Part 42 (2/2)
”Oh, Nelson, it's like hail!” she gasped.
A vivid flash of lightning cleaved the cloud; the thunder-peal drowned the schoolmaster's reply. But Janice felt herself fairly caught up in his arms and he mounted some steps quickly. A voice shouted:
”Bring her right this way, school teacher! Right in here!”
It was Lem Parraday's voice. They had mounted the side porch of the Inn and when Janice opened her eyes she was in the barroom. The proprietor of the Inn slammed to the door against the thunderous rush of the breaking storm. The rain dashed in torrents against the house.
The blue flashes of electricity streaked the windows constantly, while the roll and roar of the thunder almost deafened those in the darkened barroom.
Joe Bodley was behind the bar briskly serving customers. He nodded familiarly to Janice, and said:
”Bad storm, Miss. Glad to see you. You ain't entirely a stranger here, eh?”
”Shut up, Joe!” commanded Mr. Parraday, as Janice flushed and the schoolmaster took a threatening step toward the bar.
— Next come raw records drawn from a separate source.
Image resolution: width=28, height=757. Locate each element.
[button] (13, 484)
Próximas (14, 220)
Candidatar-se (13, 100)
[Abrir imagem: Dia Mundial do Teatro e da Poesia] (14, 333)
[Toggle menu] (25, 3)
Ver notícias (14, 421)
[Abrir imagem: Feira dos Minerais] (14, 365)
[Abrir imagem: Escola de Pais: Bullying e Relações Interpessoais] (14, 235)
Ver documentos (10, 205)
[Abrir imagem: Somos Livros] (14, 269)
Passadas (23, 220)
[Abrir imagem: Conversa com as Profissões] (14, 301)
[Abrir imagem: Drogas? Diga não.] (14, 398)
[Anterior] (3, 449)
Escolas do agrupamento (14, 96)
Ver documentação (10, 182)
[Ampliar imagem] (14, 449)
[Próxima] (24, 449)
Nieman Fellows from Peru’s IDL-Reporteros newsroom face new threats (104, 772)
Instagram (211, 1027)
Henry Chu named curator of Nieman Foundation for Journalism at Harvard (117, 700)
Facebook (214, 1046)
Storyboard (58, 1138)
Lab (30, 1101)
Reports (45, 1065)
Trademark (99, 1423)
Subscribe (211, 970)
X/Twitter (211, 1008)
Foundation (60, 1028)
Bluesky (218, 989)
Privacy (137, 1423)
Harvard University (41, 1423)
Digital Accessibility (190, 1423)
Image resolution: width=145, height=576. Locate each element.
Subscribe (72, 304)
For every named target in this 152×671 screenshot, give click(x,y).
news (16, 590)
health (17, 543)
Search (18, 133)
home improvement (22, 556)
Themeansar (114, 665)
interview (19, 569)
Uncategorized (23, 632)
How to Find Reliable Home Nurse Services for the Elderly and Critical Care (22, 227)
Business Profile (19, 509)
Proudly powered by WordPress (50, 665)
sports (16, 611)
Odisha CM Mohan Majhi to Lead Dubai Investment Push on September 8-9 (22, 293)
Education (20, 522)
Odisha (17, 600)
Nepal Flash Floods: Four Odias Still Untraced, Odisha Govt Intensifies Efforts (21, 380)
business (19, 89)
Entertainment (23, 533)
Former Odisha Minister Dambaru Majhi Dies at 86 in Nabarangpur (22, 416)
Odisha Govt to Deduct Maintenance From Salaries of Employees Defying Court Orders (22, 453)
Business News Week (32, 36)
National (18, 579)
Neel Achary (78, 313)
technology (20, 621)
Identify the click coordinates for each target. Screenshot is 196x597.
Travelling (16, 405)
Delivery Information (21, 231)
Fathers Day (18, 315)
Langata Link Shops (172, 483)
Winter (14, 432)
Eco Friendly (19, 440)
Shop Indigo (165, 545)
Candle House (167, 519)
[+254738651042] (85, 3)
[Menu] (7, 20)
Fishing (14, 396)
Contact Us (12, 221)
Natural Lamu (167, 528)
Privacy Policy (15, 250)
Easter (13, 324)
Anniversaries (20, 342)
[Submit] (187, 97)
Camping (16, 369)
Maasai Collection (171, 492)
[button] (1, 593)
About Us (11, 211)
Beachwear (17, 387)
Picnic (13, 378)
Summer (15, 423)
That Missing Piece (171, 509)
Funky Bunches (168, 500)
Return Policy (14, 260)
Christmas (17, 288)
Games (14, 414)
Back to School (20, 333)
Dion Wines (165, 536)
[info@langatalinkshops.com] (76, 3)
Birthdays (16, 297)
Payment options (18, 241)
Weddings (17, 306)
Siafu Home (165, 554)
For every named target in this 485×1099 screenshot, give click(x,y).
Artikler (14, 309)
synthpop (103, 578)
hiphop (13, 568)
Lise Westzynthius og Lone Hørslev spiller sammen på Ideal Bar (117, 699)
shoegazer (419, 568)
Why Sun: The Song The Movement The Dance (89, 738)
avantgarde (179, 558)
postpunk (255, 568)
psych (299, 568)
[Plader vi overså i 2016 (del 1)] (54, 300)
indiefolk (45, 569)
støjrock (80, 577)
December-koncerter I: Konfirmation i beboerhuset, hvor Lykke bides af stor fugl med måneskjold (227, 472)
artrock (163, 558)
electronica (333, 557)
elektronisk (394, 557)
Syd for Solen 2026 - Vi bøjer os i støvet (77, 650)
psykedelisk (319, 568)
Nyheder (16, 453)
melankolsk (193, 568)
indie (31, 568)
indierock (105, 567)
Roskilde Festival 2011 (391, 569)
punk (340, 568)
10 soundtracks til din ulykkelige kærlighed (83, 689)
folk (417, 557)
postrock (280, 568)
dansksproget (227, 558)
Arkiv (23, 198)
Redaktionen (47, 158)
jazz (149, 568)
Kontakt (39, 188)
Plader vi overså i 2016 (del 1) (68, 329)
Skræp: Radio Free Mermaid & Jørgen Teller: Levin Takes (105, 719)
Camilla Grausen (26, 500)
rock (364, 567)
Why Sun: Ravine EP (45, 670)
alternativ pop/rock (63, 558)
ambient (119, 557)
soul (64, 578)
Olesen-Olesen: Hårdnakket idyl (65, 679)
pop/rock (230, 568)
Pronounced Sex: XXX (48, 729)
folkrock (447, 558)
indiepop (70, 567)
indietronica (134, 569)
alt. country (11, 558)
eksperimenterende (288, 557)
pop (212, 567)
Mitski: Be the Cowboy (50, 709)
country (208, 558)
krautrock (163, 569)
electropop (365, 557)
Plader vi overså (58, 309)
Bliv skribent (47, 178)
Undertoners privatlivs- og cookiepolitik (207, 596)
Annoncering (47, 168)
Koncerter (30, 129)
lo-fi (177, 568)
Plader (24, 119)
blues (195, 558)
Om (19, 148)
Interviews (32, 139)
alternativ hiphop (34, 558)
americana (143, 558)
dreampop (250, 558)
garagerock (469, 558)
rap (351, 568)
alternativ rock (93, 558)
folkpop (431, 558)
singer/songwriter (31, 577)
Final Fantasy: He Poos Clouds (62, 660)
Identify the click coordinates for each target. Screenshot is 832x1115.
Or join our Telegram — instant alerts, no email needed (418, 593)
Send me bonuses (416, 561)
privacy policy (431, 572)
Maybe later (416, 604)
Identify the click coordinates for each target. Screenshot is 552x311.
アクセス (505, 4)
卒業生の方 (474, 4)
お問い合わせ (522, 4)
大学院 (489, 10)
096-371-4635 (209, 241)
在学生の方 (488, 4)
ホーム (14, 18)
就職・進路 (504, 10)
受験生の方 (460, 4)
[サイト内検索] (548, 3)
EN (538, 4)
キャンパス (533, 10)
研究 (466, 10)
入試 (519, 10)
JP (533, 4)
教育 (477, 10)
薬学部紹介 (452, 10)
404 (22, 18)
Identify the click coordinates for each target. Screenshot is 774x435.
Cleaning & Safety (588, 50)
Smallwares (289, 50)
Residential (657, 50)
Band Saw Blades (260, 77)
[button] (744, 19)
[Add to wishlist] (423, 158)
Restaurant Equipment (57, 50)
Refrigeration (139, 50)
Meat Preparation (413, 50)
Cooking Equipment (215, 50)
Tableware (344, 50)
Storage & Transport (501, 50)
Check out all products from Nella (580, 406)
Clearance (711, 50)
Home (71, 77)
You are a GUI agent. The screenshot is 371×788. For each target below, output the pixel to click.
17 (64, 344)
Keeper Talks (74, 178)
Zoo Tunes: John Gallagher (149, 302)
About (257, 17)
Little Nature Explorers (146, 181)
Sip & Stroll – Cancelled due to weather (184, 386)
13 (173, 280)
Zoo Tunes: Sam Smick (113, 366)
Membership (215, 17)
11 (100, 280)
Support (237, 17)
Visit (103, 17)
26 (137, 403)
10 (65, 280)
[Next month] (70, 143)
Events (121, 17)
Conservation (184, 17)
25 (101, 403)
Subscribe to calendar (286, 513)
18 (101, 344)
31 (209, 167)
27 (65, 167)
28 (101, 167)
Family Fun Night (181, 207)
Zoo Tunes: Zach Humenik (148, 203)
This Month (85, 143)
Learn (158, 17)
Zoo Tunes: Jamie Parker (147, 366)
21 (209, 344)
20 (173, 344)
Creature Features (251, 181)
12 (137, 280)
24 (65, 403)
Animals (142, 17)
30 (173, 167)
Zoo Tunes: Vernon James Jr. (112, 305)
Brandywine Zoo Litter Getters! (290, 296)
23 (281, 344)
”Oh, all right, Boss,” giggled the barkeeper. ”What's yours, Mister?”
he asked Nelson Haley.
A remarkable clap of thunder drowned Nelson's reply. Perhaps it was as well. And as the heavy roll of the report died away, they heard a series of shrieks somewhere in the upper part of the house.
”What in good gracious is the matter now?” gasped Lem Parraday, hastening out of the barroom.
Again a blinding flash of light lit up the room for an instant. It played upon the fat features of Joe Bodley--pallidly upon the faces of his customers. Some of them had shrunk away from the bar; some were ashamed to be seen there by Janice and the schoolmaster.
The thunder discharged another rolling report, shaking the house in its wrath. The rain beat down in torrents. Janice and Nelson could not leave the place while the storm was at its height, and for the moment, neither thought of going into the dining room.
Again and again the lightning flashed and the thunder broke above the tavern. It was almost as though the fury of the tempest was centered at the Lake View Inn. Janice, frankly clinging to Nelson's hand, cowered when the tempest rose to these extreme heights.
Echoing another peal of thunder once again a scream from within the house startled the girl. ”Oh, Nelson! what's that?”
”Gee! I believe Marm Parraday's on the rampage,” exclaimed Joe Bodley, with a silly smile on his face.
The door from the hall flew open. In the dusky opening the woman's lean and masculine form looked wondrous tall; her hollow eyes burned with unnatural fire; her thin and trembling lips writhed pitifully.
With her coming another awful flash and crash illumined the room and shook the roof tree of the Inn.
”It's come! it's come!” she said, advancing into the-room. Her face shone in the pallid, flickering light of the intermittent flashes, and the loafers at the bar shrank away from her advance.
”I told ye how 'twould be, Lem Parraday!” cried the tavern keeper's wife. ”This is the end! This is the end!”
Another stroke of thunder rocked the house. Marm Parraday fell on her knees in the sawdust and raised her clasped hands wildly. The act loosened her stringy gray hair and it fell down upon her shoulders. A wilder looking creature Janice Day had never imagined.
”Almighty Father!” burst from the quivering lips of the poor woman.
”Almighty Father, help us!”
”She's prayin'!” gasped a trembling voice back in the shrinking crowd.
”Help us and save us!” groaned the woman, her face and clasped hands uplifted. ”We hear Thy awful voice. We see the flash of Thy anger.